Der Markt für das klassische Einfamilienhaus entwickelt sich je nach Lage recht unterschiedlich. Besonders teuer sind weiterhin attraktive Hanglagen in Esslingen rund um die Burg, in Rüdern und der Neckarhalde. Aber auch Immobilien in Aussichtslagen in Leinfelden, in Kirchheim am Würstlesberg und in Nürtingen rufen Spitzenpreise auf. Wer nicht erbt oder gut verdient, kann dort nicht kaufen, das ergibt sich aus dem Immobilienmarktbericht der Kreissparkasse Esslingen-Nürtingen. Für Gebäude mit Baujahr bis 1950 und in renovierungsbedürftigem Zustand starten die Preise in Esslingen bei 330 000 Euro, während für sanierte beziehungsweise neuwertige Einfamilienhäuser bis zu 2 Millionen Euro aufgerufen werden.

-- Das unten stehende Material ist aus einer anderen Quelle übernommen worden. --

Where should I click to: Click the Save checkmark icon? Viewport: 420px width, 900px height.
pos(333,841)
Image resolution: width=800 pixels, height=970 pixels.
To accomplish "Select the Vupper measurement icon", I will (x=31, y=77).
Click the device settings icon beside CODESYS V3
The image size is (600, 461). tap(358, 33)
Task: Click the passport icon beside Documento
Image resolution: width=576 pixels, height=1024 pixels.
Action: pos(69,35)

Not macht auch Bauträger erfinderisch, das zeigt das Beispiel der zehn Doppelhaushälften im Osten des Plochinger Stumpenhofs. Dort hat die Kreisbau Kirchheim-Plochingen im Juni 2022 den Spatenstich für die Häuser mit Aussicht auf die Schwäbische Alb getätigt. Weil aber der Verkauf der nachhaltigen Gebäude mit Wärmepumpe, PV-Anlage, Batteriespeicher, Be- und Entlüftungsanlage sowie E-Auto-Ladestation stockt, hat die Genossenschaft inzwischen fünf Häuser vermietet. Die übrigen sollen für je 920 000 bis 980 000 Euro verkauft werden.

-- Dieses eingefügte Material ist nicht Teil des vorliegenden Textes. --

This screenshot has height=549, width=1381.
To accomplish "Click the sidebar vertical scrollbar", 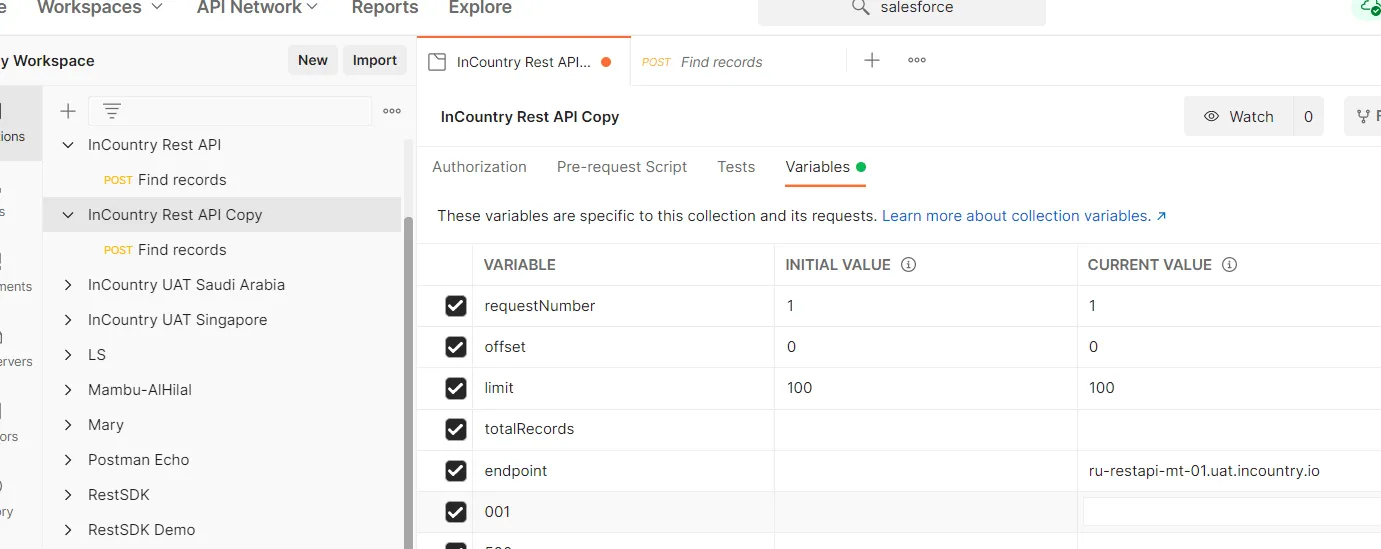I will 408,380.
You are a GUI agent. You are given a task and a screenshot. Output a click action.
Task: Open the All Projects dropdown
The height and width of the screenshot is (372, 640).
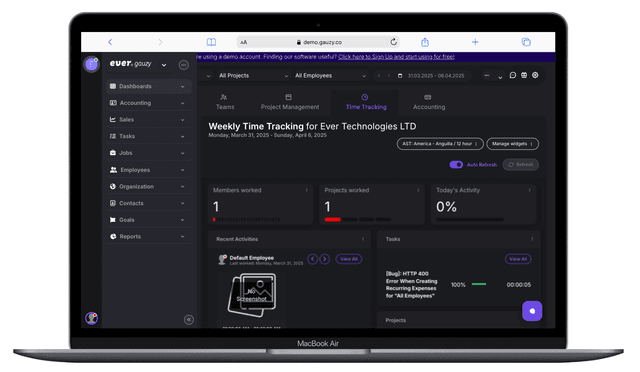252,76
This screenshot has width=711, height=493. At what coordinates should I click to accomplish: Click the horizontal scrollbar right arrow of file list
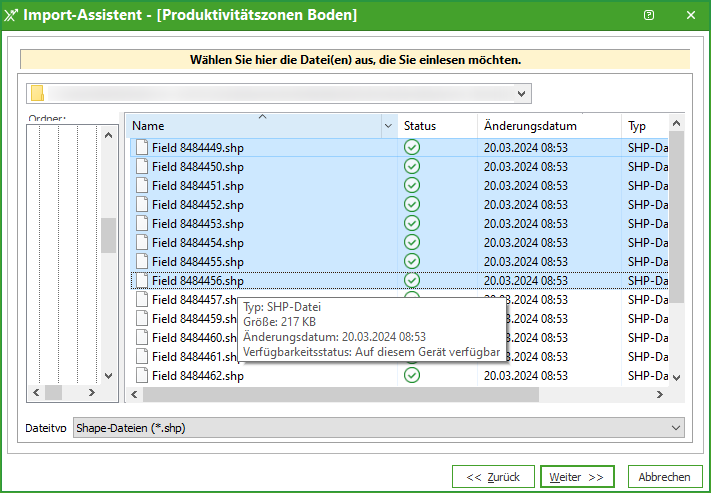[x=661, y=395]
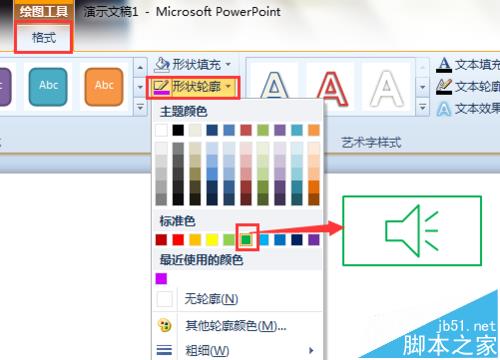Viewport: 500px width, 360px height.
Task: Click the Text Effects glowing A icon
Action: (x=444, y=109)
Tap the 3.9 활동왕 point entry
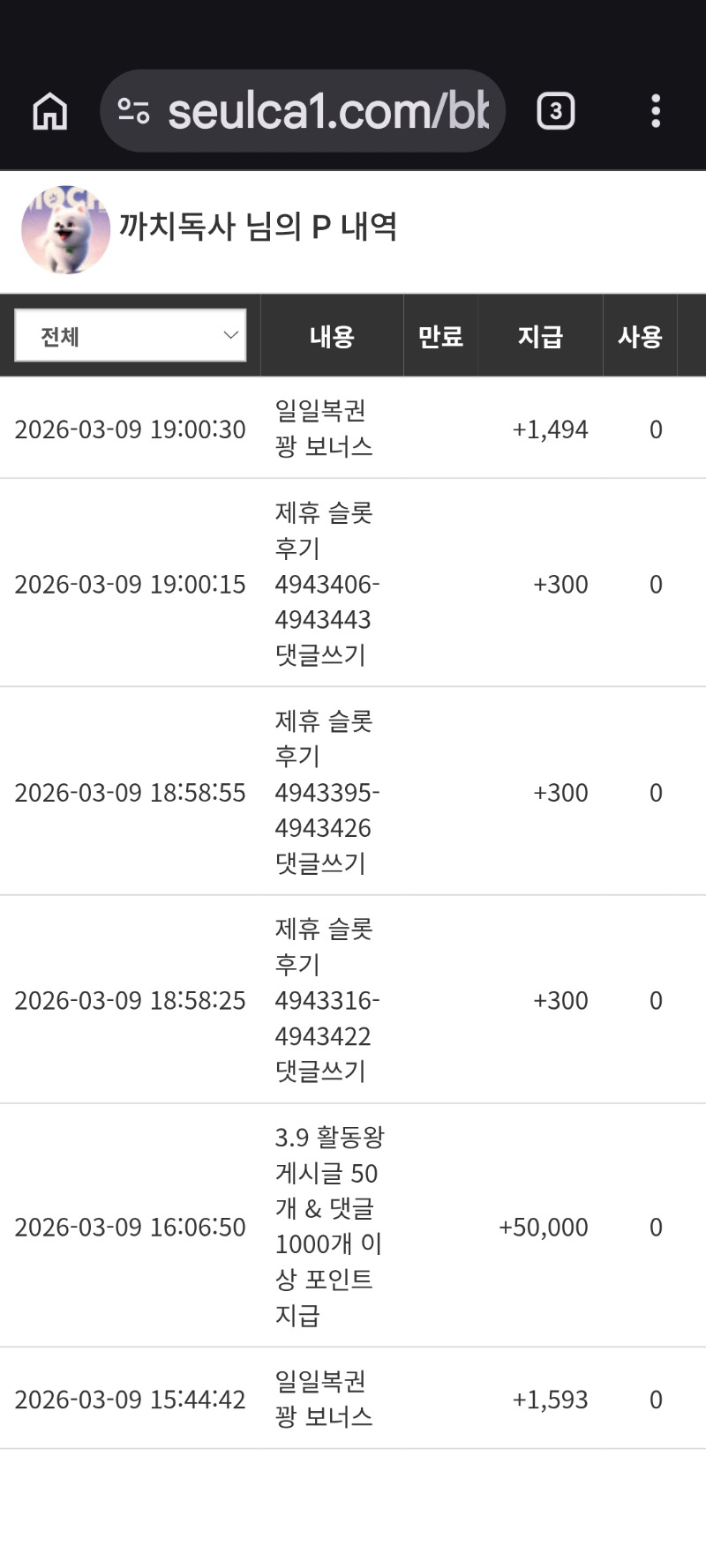The width and height of the screenshot is (706, 1568). point(328,1226)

In den Kirchheimer Badwiesen werden Bestandsgebäude aufgestockt. Foto: /Bankwitz Planungsgesellschaft

„Letztes Jahr war der Markt bei Null“, berichtet der Vorstandssprecher der Kreisbau, Bernd Weiler. Inzwischen ziehe immerhin das Interesse an Eigentumswohnungen dank der Zinssenkung an und es werde wieder ohne Preisverhandlungen gekauft. Er blicke leicht optimistisch ins Jahr 2025.

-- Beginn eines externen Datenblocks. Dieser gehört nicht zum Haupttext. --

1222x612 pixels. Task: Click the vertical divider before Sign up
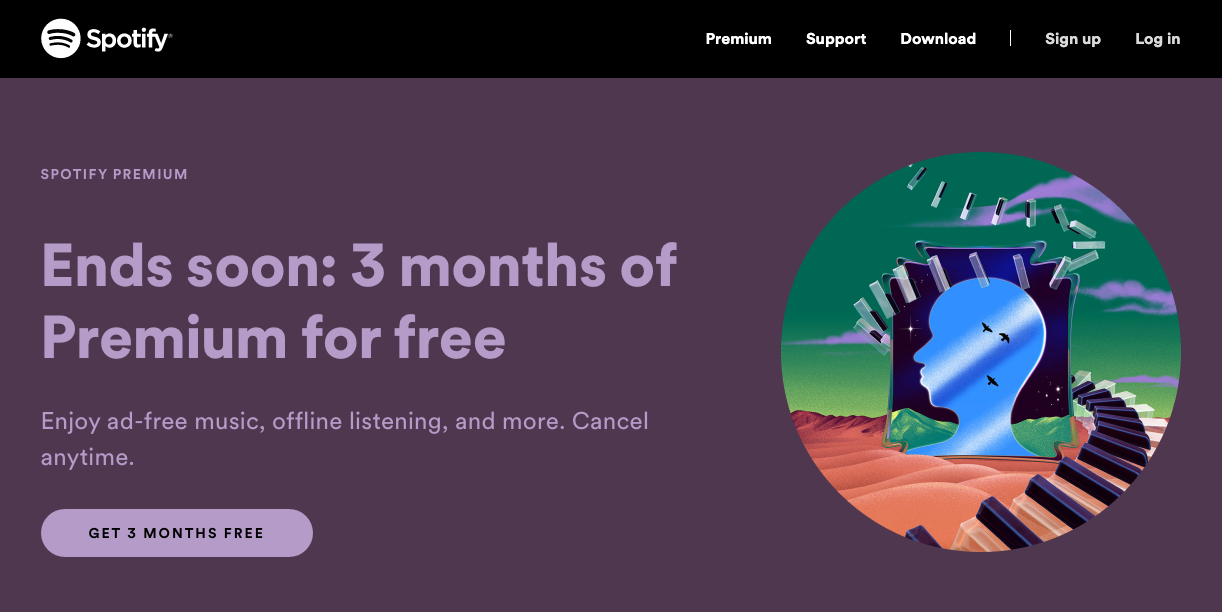(1010, 39)
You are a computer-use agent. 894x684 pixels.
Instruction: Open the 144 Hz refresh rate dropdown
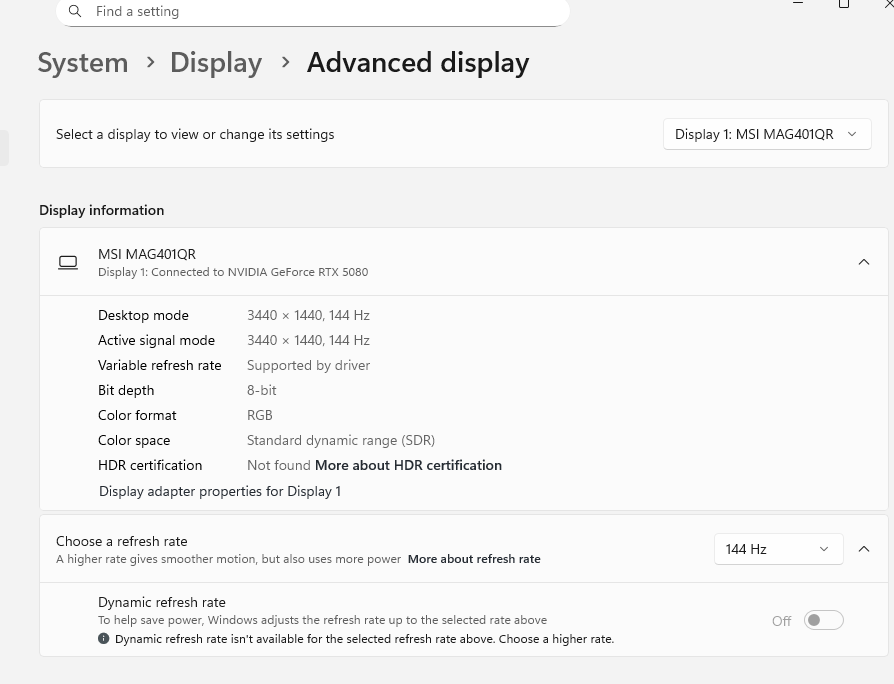click(778, 549)
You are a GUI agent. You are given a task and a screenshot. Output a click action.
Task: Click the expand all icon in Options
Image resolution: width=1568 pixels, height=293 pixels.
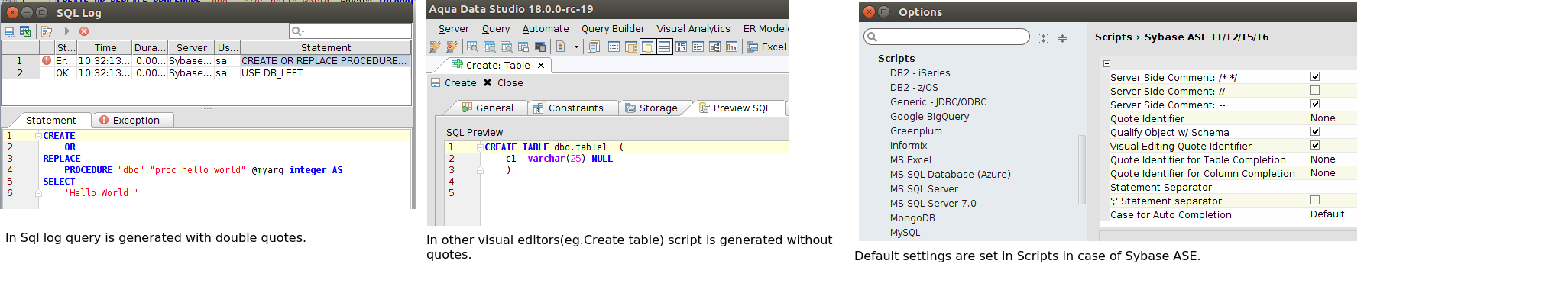pyautogui.click(x=1043, y=38)
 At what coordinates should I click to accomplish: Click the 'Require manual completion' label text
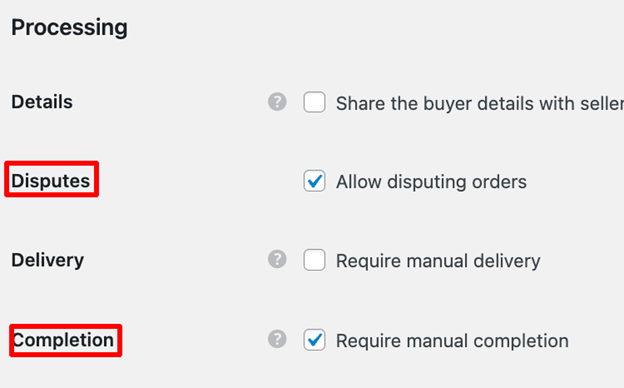point(452,341)
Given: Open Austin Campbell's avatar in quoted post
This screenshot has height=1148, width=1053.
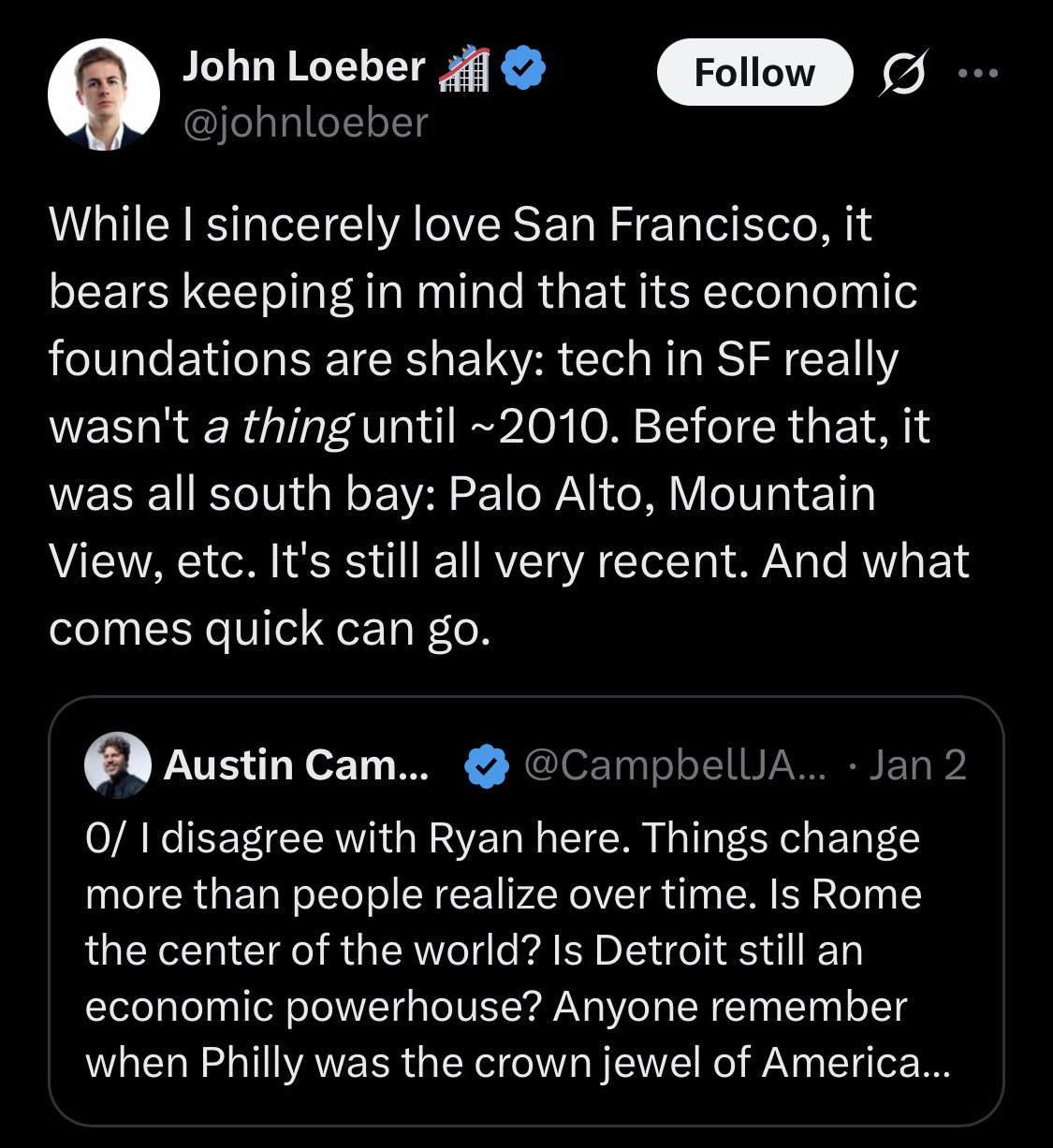Looking at the screenshot, I should (118, 765).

Der Markt kommt wieder in Bewegung

Kaufen
Die Kreissparkasse Esslingen-Nürtingen finanzierte im Jahr 2024 bis Juli nach eigenen Angaben Immobilienkäufe in Höhe von 268 Millionen Euro – das bedeute ein Plus von 45 Prozent gegenüber dem Vorjahr, heißt es im KSK-Immobilienmarktbericht. Dem Bericht zufolge ist der mittlere Kaufpreis – das bedeutet, dass die Hälfte der Angebote darüber, die andere darunter lag – für Häuser in Leinfelden-Echterdingen mit 707 200 Euro am höchsten gewesen. Hier sind auch die durchschnittlichen Quadratmeterpreise für Einfamilienhäuser Spitze im Kreis Esslingen (4420 Euro).

Mieten
Während die Kaufpreise für Immobilien nach Angaben der KSK im Kreis Esslingen leicht gesunken sind, stiegen die Mieten in den vergangenen Monaten weiter an auf durchschnittlich 13,75 Euro pro Quadratmeter. In Esslingen liegt der durchschnittliche Mietpreis bei 12,30 Euro pro Quadratmeter, in Kirchheim bei 11,70 Euro, dort beträgt die Steigerung 4,9 Prozent.